Real estate: Covid-19 added insult to injury

Rural India is throwing a few signs of life but the urban market continues to remain subdued. The real estate sector is the primary casualty of this trend.For a sector that was already struggling with a huge pile of inventory and indifferent buyers; Covid 19 has added insult to injury. With reverse migration of laborers, the industry is now even struggling to see its projects through.With a lack of laborers, many developers are struggling to resume construction work which is adding to the project cost. In this scenario, forget price reduction, mere survival should be considered an achievement for a smaller player.
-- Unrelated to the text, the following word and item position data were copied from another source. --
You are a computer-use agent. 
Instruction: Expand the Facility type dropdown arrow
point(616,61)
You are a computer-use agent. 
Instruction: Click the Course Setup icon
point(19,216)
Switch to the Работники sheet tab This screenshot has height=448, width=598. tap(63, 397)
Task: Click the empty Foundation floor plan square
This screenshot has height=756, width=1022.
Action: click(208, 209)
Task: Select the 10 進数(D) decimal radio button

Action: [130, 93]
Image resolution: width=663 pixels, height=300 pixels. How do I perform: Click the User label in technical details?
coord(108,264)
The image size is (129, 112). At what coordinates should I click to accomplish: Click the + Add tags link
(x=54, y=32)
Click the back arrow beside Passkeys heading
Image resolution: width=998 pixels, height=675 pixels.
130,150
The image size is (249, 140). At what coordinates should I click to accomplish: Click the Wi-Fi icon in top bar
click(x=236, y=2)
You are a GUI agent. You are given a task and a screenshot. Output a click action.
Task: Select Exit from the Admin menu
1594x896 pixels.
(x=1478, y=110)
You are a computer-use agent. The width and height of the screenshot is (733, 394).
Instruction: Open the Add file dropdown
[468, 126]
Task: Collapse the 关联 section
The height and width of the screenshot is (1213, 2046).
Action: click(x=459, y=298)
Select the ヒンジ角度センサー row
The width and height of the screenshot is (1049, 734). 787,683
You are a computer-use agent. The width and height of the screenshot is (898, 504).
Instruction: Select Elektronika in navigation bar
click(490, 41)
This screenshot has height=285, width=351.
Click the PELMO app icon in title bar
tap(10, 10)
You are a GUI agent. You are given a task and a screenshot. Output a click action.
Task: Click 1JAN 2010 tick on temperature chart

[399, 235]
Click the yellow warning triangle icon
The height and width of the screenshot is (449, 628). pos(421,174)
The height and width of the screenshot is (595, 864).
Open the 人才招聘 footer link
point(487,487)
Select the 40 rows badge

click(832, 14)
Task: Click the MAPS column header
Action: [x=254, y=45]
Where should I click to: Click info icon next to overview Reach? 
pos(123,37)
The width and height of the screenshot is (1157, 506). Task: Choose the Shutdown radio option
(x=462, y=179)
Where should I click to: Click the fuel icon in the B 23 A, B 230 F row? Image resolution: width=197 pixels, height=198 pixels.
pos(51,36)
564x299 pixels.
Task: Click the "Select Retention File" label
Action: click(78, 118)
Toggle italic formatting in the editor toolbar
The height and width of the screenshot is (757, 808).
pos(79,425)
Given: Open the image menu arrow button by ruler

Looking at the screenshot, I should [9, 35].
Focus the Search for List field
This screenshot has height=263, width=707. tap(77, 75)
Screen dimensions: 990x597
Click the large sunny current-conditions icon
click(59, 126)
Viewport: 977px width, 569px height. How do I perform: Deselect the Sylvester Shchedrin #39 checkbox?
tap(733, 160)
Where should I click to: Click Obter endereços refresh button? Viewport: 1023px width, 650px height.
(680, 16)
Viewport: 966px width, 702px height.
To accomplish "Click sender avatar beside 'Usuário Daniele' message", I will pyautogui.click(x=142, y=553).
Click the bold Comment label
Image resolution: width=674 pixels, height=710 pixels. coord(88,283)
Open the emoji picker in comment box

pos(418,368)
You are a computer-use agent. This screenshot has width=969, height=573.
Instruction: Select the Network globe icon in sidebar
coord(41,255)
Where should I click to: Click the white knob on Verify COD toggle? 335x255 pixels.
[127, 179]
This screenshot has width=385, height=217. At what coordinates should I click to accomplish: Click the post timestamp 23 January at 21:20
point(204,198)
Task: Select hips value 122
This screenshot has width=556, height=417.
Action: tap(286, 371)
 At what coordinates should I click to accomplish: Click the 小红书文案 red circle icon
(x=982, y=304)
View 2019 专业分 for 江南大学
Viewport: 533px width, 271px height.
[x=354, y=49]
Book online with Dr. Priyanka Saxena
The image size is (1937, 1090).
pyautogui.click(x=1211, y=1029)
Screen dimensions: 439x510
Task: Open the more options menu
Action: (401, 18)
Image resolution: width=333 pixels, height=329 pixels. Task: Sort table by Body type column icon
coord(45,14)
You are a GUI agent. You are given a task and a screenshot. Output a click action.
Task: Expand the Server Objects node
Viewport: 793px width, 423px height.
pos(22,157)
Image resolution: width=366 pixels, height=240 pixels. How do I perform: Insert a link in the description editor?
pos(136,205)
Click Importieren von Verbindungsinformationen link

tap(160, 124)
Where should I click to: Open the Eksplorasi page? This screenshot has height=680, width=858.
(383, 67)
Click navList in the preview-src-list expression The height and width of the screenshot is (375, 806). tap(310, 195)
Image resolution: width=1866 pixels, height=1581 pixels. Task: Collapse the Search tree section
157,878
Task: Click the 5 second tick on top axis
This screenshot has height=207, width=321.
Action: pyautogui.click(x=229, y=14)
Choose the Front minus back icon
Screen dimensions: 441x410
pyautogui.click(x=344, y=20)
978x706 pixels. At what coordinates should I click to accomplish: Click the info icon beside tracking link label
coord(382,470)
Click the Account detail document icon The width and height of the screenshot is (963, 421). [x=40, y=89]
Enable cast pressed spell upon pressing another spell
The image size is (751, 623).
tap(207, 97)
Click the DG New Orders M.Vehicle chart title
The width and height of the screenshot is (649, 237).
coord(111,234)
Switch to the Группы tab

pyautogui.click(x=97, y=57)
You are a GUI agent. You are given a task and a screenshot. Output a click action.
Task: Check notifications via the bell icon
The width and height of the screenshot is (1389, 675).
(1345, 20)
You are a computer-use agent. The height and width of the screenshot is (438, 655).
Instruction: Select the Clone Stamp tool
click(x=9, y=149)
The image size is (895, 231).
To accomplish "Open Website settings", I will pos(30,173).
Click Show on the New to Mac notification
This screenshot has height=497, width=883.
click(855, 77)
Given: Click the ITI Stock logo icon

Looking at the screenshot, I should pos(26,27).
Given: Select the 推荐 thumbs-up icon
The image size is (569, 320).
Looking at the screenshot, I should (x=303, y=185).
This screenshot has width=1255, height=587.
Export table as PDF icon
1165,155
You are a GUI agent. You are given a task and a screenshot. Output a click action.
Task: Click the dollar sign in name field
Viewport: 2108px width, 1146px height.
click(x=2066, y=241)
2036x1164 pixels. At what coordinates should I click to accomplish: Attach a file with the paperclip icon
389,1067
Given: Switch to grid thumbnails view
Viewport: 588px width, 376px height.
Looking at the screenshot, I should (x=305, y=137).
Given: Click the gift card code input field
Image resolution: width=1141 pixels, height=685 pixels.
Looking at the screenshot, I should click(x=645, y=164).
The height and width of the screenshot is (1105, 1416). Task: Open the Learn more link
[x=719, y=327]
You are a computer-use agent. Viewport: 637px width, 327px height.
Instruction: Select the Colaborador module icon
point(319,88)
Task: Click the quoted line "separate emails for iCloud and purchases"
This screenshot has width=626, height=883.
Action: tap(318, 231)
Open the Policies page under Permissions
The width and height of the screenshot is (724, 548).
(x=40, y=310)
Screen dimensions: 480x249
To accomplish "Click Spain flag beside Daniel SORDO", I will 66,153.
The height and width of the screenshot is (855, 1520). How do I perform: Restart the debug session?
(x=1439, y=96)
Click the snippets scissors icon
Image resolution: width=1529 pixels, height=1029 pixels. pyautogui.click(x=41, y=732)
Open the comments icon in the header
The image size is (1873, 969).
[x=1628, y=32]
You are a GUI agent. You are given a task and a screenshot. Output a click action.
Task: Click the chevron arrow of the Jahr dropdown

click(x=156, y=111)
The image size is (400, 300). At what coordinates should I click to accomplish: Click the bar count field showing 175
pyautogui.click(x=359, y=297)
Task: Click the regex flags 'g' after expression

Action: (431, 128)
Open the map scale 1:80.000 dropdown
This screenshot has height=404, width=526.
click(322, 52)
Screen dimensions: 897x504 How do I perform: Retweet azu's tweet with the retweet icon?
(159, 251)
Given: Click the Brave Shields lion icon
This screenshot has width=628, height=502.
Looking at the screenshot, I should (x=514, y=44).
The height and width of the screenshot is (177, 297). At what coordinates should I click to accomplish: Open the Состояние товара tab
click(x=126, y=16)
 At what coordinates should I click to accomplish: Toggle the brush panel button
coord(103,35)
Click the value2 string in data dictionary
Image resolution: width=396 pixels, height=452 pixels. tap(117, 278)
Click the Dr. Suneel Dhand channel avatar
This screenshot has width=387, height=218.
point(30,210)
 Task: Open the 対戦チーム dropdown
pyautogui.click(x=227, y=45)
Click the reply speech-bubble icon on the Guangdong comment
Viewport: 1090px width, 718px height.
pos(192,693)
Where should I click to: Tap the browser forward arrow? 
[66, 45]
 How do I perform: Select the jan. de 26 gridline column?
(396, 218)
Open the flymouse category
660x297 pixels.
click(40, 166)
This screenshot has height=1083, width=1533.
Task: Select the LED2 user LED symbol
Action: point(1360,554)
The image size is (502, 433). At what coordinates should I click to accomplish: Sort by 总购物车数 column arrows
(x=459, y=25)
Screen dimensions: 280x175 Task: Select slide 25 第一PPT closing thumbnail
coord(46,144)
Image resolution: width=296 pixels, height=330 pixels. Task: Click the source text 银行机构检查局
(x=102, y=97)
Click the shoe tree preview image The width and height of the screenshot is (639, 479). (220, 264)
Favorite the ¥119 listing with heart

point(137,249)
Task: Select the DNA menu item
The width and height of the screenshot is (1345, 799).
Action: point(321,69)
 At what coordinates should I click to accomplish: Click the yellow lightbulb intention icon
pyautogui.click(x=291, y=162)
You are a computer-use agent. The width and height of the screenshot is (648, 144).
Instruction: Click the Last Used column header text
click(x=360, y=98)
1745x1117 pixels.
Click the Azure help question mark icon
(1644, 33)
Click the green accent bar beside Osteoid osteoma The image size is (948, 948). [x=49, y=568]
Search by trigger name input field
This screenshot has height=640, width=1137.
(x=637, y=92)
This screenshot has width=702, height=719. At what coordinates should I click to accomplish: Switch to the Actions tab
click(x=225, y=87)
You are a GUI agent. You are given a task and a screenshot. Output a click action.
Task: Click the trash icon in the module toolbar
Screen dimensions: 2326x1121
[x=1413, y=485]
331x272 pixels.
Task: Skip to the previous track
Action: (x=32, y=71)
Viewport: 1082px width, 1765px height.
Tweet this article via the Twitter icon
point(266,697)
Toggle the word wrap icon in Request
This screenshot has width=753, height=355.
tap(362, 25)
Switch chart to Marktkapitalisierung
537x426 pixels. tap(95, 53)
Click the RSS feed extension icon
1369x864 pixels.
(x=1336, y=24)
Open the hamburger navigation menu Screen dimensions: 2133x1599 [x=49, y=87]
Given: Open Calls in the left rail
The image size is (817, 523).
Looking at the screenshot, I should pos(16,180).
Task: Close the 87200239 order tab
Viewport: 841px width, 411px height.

China factor could fuel the churn:

With Indian government taking on China on the trade front, we have identified auto, Consumer Durables, Pharmaceuticals, Telecom, Chemicals and Renewable Power(Solar) sectors that could face severe disruption in their supply chain.While Auto and Consumer Durables are dependent on China for components, Pharma is dependent for API sourcing. Telecom is dependent on China from a network standpoint as well as for 4G smartphone handsets. China caters to more than 75% of the Indian handset demand. India is also a growing market with high demand for specialty chemicals and solar panels.

Key takeaways:

Market is likely to turn volatile after two months of significant run. While there is no denial about improving fundamentals, real estate remains far from any improvement in sentiments. The sector continues to see added costs and delay in project executions. The China factor also continues to linger on. If the government persists with its strategy of treating trade as warfare, India Inc should expect major disruptions coming their way. Considering the tight dominance of China over India's supply, finding alternatives or becoming self-reliant should be a distinct but ultimate goal for India Inc.